## DIRECTIONS
Repeat only the lines below from the one containing "[Youtube] (758, 1462)" through the one containing "Battery production (1573, 454)", inclusive, exactly as written.

## EXTRACTED INFORMATION
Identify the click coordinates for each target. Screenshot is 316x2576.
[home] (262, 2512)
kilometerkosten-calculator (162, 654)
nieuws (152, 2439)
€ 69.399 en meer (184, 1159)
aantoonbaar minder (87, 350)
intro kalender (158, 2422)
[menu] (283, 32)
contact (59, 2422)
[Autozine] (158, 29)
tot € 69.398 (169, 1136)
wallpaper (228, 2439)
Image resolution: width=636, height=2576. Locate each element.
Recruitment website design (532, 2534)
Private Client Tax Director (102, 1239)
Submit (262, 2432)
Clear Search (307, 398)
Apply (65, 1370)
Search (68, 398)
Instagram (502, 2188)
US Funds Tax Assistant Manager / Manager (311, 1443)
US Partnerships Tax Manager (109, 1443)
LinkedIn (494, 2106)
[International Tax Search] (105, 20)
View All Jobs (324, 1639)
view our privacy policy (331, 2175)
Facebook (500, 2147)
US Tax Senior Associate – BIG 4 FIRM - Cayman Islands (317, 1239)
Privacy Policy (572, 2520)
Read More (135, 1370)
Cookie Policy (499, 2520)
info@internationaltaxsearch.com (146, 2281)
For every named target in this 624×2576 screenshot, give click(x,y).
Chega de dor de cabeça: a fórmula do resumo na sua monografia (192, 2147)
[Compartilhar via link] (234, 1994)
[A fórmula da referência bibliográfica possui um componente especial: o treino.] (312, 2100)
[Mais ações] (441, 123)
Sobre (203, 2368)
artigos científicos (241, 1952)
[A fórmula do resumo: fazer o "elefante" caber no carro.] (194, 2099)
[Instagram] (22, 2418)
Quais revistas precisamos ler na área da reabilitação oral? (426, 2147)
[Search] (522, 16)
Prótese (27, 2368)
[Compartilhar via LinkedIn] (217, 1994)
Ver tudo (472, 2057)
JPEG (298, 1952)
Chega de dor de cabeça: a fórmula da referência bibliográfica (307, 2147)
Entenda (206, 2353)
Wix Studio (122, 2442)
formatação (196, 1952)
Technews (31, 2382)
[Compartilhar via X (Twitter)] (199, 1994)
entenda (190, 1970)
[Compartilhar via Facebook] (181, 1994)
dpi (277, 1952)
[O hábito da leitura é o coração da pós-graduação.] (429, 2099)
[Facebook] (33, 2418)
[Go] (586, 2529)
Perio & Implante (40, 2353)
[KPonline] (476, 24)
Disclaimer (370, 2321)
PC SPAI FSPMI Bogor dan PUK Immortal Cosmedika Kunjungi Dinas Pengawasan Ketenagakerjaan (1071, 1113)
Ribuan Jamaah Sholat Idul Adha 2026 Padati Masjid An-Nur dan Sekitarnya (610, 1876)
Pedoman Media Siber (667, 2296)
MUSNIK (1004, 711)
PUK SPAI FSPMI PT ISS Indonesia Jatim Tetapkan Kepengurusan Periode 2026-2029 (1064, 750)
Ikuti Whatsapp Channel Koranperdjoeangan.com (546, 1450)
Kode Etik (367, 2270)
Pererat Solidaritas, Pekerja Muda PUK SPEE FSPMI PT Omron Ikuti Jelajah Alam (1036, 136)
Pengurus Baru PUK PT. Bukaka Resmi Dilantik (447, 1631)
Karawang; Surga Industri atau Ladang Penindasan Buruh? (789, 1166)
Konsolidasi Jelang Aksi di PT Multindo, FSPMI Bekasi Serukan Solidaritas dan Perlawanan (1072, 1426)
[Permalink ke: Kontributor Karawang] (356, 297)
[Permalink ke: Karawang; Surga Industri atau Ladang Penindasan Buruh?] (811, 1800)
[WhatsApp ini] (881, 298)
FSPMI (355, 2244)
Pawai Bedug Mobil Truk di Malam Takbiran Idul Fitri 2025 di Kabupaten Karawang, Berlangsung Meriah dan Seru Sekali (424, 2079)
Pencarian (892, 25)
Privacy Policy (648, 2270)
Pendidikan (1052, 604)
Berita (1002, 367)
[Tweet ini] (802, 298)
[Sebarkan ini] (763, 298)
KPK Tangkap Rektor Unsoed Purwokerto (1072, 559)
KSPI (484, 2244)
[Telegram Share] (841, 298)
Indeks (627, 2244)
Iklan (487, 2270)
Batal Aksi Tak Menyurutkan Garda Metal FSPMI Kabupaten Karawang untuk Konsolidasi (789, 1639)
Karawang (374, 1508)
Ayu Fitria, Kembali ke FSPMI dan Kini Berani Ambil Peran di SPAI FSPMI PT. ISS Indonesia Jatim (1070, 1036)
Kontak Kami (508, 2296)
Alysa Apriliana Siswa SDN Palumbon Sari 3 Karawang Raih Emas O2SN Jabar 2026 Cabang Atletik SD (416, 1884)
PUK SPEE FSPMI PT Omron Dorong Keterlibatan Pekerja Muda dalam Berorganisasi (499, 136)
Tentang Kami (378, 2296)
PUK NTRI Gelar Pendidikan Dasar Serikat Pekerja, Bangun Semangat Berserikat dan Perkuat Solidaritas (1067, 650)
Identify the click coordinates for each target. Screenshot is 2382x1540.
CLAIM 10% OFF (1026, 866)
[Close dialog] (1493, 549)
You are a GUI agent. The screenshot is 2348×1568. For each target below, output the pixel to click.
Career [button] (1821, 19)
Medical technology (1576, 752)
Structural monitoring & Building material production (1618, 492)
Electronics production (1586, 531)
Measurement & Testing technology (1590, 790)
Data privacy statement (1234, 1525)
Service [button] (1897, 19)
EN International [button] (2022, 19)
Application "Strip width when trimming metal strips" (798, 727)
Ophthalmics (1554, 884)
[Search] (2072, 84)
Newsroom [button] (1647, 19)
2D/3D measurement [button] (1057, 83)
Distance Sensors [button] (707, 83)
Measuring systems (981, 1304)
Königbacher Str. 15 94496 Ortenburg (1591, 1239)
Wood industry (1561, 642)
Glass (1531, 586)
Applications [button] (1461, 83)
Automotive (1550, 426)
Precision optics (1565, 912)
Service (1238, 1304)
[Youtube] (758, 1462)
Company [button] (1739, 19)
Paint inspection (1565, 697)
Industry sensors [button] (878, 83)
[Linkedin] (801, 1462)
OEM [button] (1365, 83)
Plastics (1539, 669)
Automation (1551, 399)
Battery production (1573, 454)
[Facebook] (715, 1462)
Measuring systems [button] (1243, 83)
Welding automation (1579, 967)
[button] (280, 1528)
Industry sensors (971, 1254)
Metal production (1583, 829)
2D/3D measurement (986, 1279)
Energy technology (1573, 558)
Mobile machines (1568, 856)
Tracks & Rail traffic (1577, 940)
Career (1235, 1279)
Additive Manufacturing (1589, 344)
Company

## COMPLETED TASK
[Youtube] (758, 1462)
Company [button] (1739, 19)
Paint inspection (1565, 697)
Industry sensors [button] (878, 83)
[Linkedin] (801, 1462)
OEM [button] (1365, 83)
Plastics (1539, 669)
Automation (1551, 399)
Battery production (1573, 454)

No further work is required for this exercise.